彼女に一目惚れした麻里亜の揺れる恋心や空回りぶりが、何というかとても共感を覚えた。
読み終わってから表紙を確認すれば、これが第一巻と。
翌日、第二巻を求めて図書館へ足を運んだのも無理からぬことだった。
静かに侵入したのもこのため。
派手に入って恋愛小説を求めている現場を押さえられたらたまったものではない。
念のため、分厚い二冊の書物で文庫本を挟んでカモフラージュ。
これならば一見してバレることもないだろう。
後はこのまま音もなく脱出を──
「挨拶くらいはするものよ」
かかった声にびくぅ、と体が固くなる。
「あ、ああ、そそそそうだな。
よ、よぅパチュリー、元気か?」
「ええ。ネズミを焼き払えるくらいには調子が良いわ」
「そ、そりゃ結構で。じゃあ私はこれで」
「まあ待ちなさい」
箒に跨る私の足下に、小さい火球が着弾する。
「っと、弾幕か?
ちょっと待て、準備くらい……」
うっかり落としでもしたら大変だ。
早いとこ隠さなければ。
あわてて本のセットをスカートの中へ突っ込もうとする私をパチュリーが制止した。
「今日は見逃してあげるわ。これ、持ってって」
パチュリーが差し出した本を受け取る。
一見してわかるほどの魔道書のようだ。
「どうせ七色の家にも行くんでしょ。
あの子に頼まれた本だから、渡してあげて」
「何だよ、私とずいぶん待遇が違うんだな。
アリスにゃ本の注文まで承ってんのか」
「少なくともアリスとは知の交換ができるもの。
同じ待遇をして欲しいなら、まずは正門を通る礼儀から覚えることね」
ぱらぱらと中を確認する。
私の専門ってわけではないが、十分興味を引くものでもある。
蒐集家を名乗る身としても見過ごせないほどには。
「いいのかよ、私に渡して。
これ幸いと着服するかもしれないぜ」
「別にかまわないわよ。
その本はアリスにあげるつもりの物だから、誰が手にしようと私の元から無くなるのは同じだし。

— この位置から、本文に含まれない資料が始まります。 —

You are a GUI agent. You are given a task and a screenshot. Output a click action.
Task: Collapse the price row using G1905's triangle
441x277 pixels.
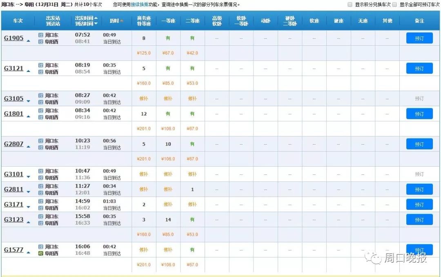click(x=28, y=41)
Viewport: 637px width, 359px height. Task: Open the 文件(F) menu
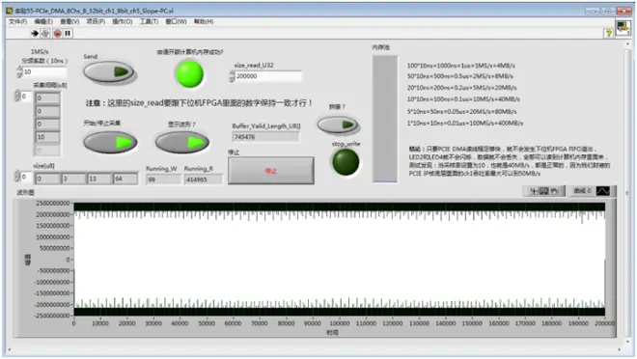coord(18,21)
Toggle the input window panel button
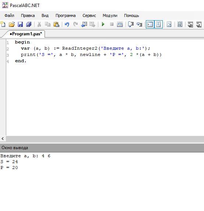The image size is (204, 211). 158,24
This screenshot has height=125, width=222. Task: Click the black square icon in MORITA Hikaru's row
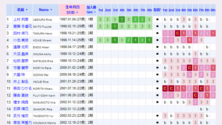[x=157, y=89]

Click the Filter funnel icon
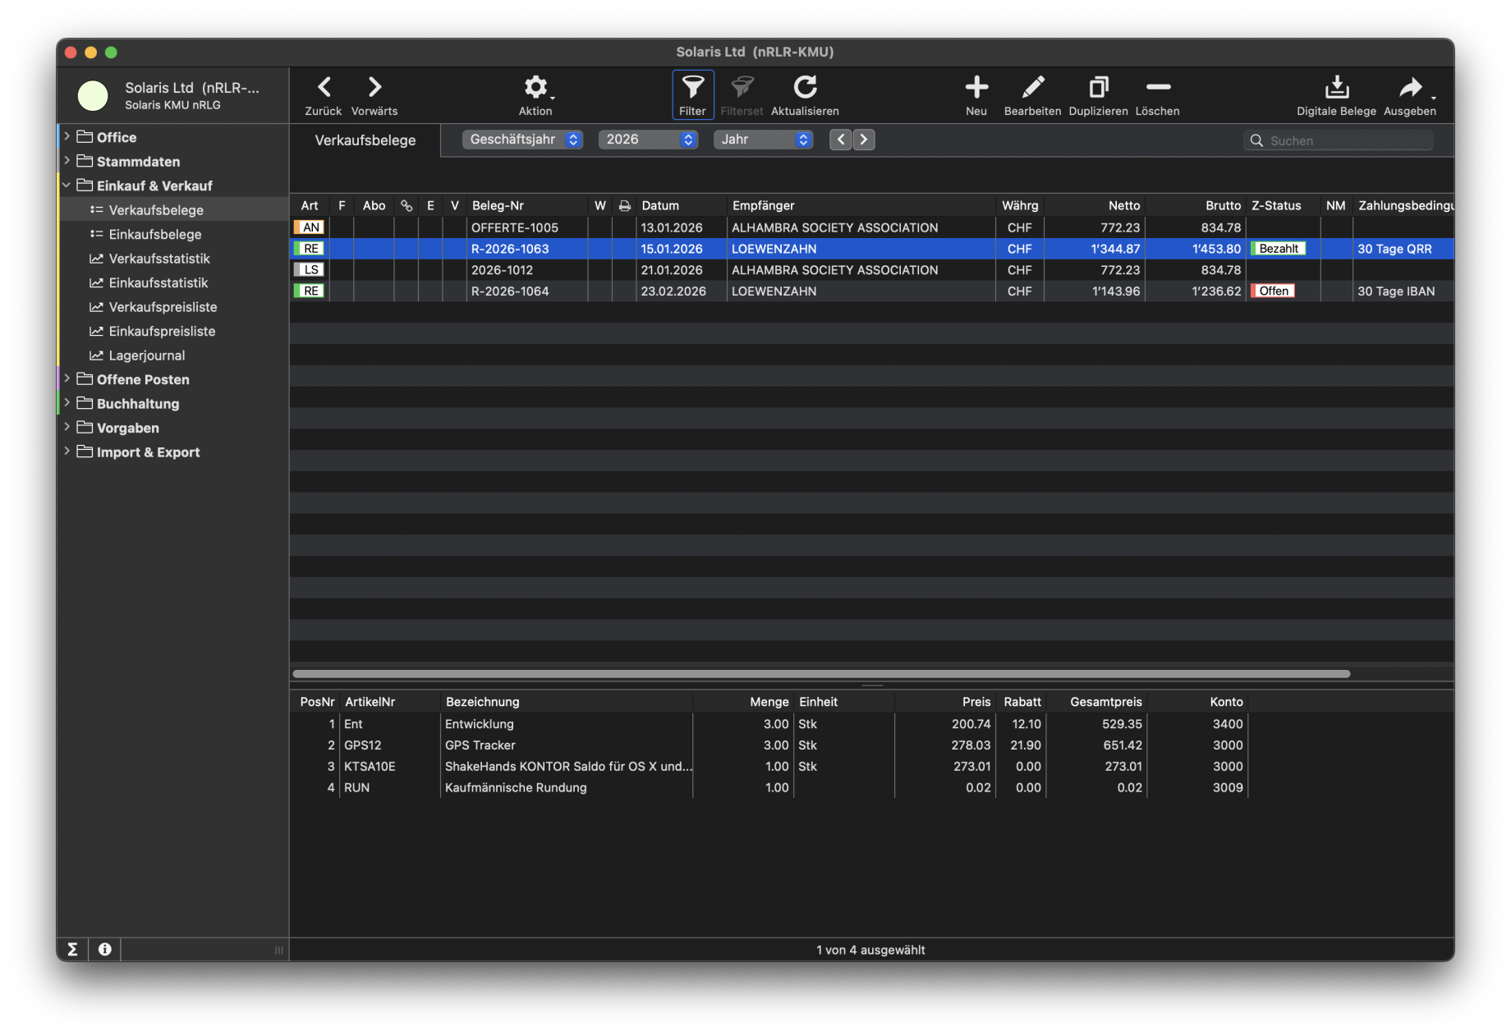692,87
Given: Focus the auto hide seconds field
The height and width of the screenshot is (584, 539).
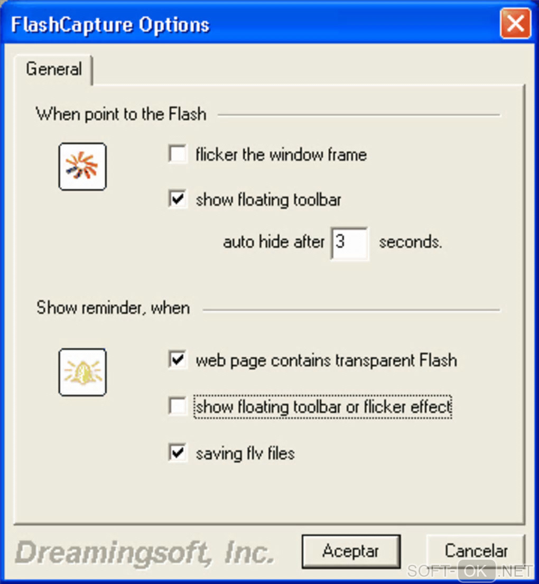Looking at the screenshot, I should coord(349,243).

あなたがアリスの不利益を働こうと、私の知ったことではないから」
「ちっ、ヤな言い方しやがるぜ。
わぁったよ、きっちりお届けしてやるさ」
「ええ、おねがいね。
配達料代わりに、今あなたが持ってる本は貸してあげるわ」
穏便に済みそうだし、せっかくだからとっととお暇させてもらおうか。
アリスへ渡す本とまとめてスカートの中へ収納する。
「それと、間抜けなごまかし方してた文庫本の方だけど」
「ぶっ!」
気付かれてたのか。
もしかして、わくわくしながら本棚を探ってた所まで見られてたのだろうか。
もしそうならここでパチュリーを消さねばならない。
最大威力をもって記憶を消し飛ばすほどの一撃をお見舞いせねば。
閃光魔術と恐れられた私の膝がうなりを上げる瞬間を待つ。
魔理沙よ、虎だ。虎になるのだ。
「最新第三刊ができあがったから、貸してもいいわよ」
なんだと。
「告白したくとも一歩を踏み込めない麻里亜。
そして有栖川を狙うもう一人の少女の登場。
三角関係の渦中にいながらそれに気付かない有栖川と、恋の鞘当てを始める二人──」
なん……だと……。
にやにやしながら立て板に水を流すようにつらつらと概要を述べるパチュリー。
読みたい。
激しく読みたい。
「……ん?」
最新刊が『できあがった』……?
『手に入った』ではなく?
「まさか!?」
手元の第二巻の奥付を確認する。
著:パチュリー・ノーレッジ
「お前かよ!?」
「と言うか、一巻読んで気付かない方がどうかしてるわ。
本を読んだら著者くらいは確認しておきなさいよ」
「……あ? ちょっと待て。
ってことは、この『麻里亜』のモデルって……」
「もちろんあなただけど」
そりゃ共感を覚えて当然だよ!
「十代少女の意見を聞くために昨日の本の中に忍ばせておいたんだけど……
どうやら、先が気になる程度には受けてるようね。
これなら行けそうだわ」
「行けるって……何のことだよ」
「魔法書の執筆の息抜きに書いた物だけれど、受けそうなら里の書店に並べようかなと。
魔法使いは何かと物入りだから、副収入にちょうど良いわ」
「並べられてたまるかッ!」
「大丈夫よ。
奥付に『この物語はまあ半分くらいはフィクションです』って書いておいたから」
「この『似たような人物が実在しますが詮索してはいけません』ってのは!?」
「詮索するなって書いてあるじゃない。するやつが悪いから著者の知ったことじゃないわ」
「うがー!」
紅魔館を出た私の手元に残ったのは第二巻のみ。
怒りのマスタースパークはパチュリーもろとも第三巻を灰燼に帰してしまった。
だが一度吹っ飛ばしたところで、動かない大図書館が動き出したらもはや止める術はない。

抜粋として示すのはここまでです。